As The Telegraph’s Agony Uncle, I weigh in on your dilemmas – the good, the bad and the ugly

richard madeley
‘This made her jump: she turned towards me and gave me a hostile loo’ Credit: Ron Number

Dear Richard,

Four weeks ago, I was dancing in a rather dimly lit marquee at an event when I noticed my daughter-in-law and tapped her on her shoulder. This made her jump: she turned towards me and gave me a hostile look. The following day I was told that my behaviour was ‘not acceptable by today’s standards’.

Rather than cause a continued impasse I decided to apologise, which she accepted with a warning not to touch her again. Since then she has refused to speak to me, and she continues to behave in a hostile manner.

I have spoken to a family member who advised the situation will pass with time. But a month on, I still feel absolutely incandescent about it. There was no ‘tactile’ element in my action in the marquee, and while I deplore the fact that my daughter-in-law has been ill-treated in the past, I don’t think that justifies such a blatant misreading of my actions. It has cast such a pall over our family so badly that I am considering changing my will. What do you think?

— Anon

Dear Anon,

Whoa! Hold on! Back up a little! What on earth is going on? You touch someone on the shoulder on a dance floor and next thing we know we’re talking about changing wills? Something’s out of whack here, Anon.
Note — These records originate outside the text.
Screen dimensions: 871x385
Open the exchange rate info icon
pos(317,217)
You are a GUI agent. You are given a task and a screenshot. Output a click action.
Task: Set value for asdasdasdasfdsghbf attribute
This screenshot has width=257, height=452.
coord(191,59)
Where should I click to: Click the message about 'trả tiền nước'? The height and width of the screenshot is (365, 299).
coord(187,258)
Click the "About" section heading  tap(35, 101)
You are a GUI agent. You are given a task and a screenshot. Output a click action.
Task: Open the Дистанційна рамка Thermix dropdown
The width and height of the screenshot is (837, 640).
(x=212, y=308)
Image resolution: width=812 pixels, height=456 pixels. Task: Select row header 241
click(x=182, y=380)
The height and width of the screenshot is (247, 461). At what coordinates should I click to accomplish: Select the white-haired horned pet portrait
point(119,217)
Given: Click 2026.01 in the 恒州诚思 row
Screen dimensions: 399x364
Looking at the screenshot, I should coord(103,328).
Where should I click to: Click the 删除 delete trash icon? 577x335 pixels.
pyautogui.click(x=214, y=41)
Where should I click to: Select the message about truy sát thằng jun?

Are you sure you’re telling me everything? While it’s true that some people genuinely don’t like to be touched, especially unexpectedly (I have a couple of friends who operate inside a sort of invisible but permanent cordon sanitaire), your daughter-in-law’s reaction seems, on the face of things, pretty extreme. I can imagine her jumping a bit when it happened, but your son describing you touching his wife’s shoulder as ‘unacceptable’? As I say, I’m finding it a little difficult not to suspect there’s more to this incident than you’re letting on, Anon, perhaps even to yourself.
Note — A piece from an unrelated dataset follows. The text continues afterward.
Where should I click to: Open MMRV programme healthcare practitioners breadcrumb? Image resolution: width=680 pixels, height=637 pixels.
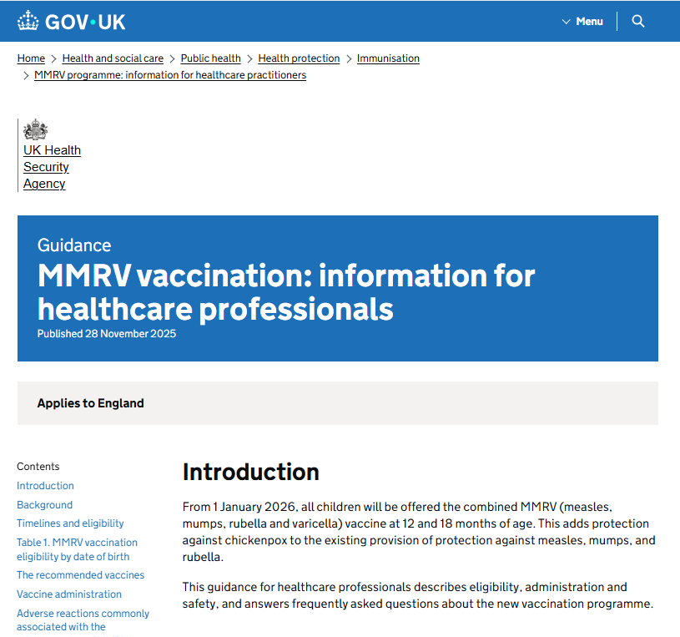(x=170, y=75)
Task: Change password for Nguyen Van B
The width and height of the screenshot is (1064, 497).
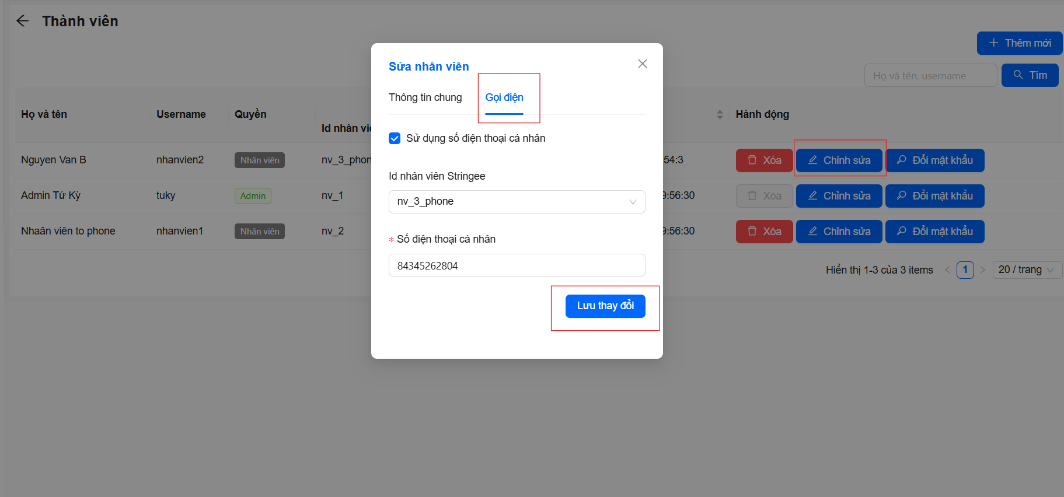Action: pyautogui.click(x=935, y=160)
I’d advise you to have a good, honest think about exactly what took place. Are you airbrushing something out? Was it the first time you’d experienced anything like this response from your daughter-in-law, or might she see a pattern of behaviour here?

If the answers to those questions are genuinely ‘no’ and ‘no’, then you need another conversation with your son to try to get to the bottom of this. But I would certainly advise against making the sort of changes you are contemplating. Do you really want to leave that sort of toxic legacy behind? 

Think of how difficult it would make things for your son. Isn’t it a bit of an overreaction to an overreaction? Surely better to rise above some silly misunderstanding on the dance floor.

Your family member probably has it right, Anon. This somewhat barmy situation will ease with time. Don’t rush into any kind of legal revenge. Be the wise old bird, and let it all settle and fade.